Members and managers of Iowa limited liability companies (LLCs) are generally protected from incurring personal liability for the act(s) and/or omission(s) of the LLC. Indeed, Iowa Code Section 489.304 identifies some of the protections afforded to members and managers of an Iowa LLC:
1. For debts, obligations, or other liabilities of a limited liability company, whether arising in contract, tort, or otherwise all of the following apply:
a. They are solely the debts, obligations, or other liabilities of the company.
b. They do not become the debts, obligations, or other liabilities of a member or manager solely by reason of the member acting as a member or manager acting as a manager.
Despite the language reproduced above, litigants will often attempt to “pierce the corporate veil,” which generally means: hold members and/or managers of an LLC personally liable for certain act(s) and/or omission(s). Iowa’s appellate courts have touched upon the legal theory of “piercing the corporate veil” in many cases. For example: See Cemen Tech v. Three D Industries, L.L.C., 753 NW 2d. 1 (Iowa 2008). Litigants often attempt to pierce the corporate veil and hold members and/or managers personally liable by arguing corporate formalities are or have been disregarded. Iowa’s Limited Liability Company Act, however, addresses this issue and restricts Iowa courts from piercing the corporate veil in certain circumstances, which may come as a surprise to many.
Iowa Code Section 489.304(2) limits an Iowa court’s ability to pierce the corporate veil, stating in part:
The failure of a limited liability company to observe any particular formalities relating to the exercise of its powers or management of its activities is not a ground for imposing liability on the members or managers for the debts, obligations, or other liabilities of the company.
The language reproduced above was adopted in approximately 2008 and is relatively new in Iowa and several other jurisdictions.

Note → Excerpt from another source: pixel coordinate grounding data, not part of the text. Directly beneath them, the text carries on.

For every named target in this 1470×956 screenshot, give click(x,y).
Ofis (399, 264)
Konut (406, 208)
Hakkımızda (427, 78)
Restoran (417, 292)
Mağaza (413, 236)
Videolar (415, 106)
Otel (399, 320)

As of the date this article was published, Iowa’s appellate courts have yet to opine on the scope of protection afforded under Iowa Code Section 489.304(2). (UPDATE: See Post Re: Iowa Court of Appeals Opinion From January 9, 2014 Here). At least one court, however, has recognized such language will likely effect a litigant’s ability to pierce the corporate veil. See In re Wheeler, 444 B.R. 598, 608 (Bankr. D. Idaho 2011) (citing language identical to section 489.304(2) and stating, “[a]lthough the factors considered in corporate veil piercing cases can be applied in the LLC context, those factors may apply with different weight.”).
While Iowa’s courts have yet to opine on the issue, comments to the Revised Uniform Limited Liability Company Act (RULLCA) provide some guidance. Comments to RULLCA state that while a failure to observe formalities is well established as a ground for piercing the veil of a corporation, it is not appropriate for an LLC, “because informality of organization and operating is both common and desired.”
Iowa Code Section 489.304 seems to answer some questions, but creates others. For example, section 489.304(2) is narrowly tailored to protect an LLC’s corporate actions: “[t]he failure of a limited liability company to observe…” However, what about the independent act(s) of the LLC’s individual members and/or managers – do the protections afforded under Section 489.304(2) apply if a member and/or manager fails to individually observe corporate formalities? One can make arguments either way and a licensed attorney should be able to provide guidance on such issues.
It is also important to note that Iowa Code Section 489.304 does not address several other well-recognized justifications for veil piercing, including: undercapitalization, alter ego, and fraud. Because Iowa Code Section 489.304 does not address such issues, strong arguments exists that Iowa courts may use such factors to pierce the veil of an Iowa LLC.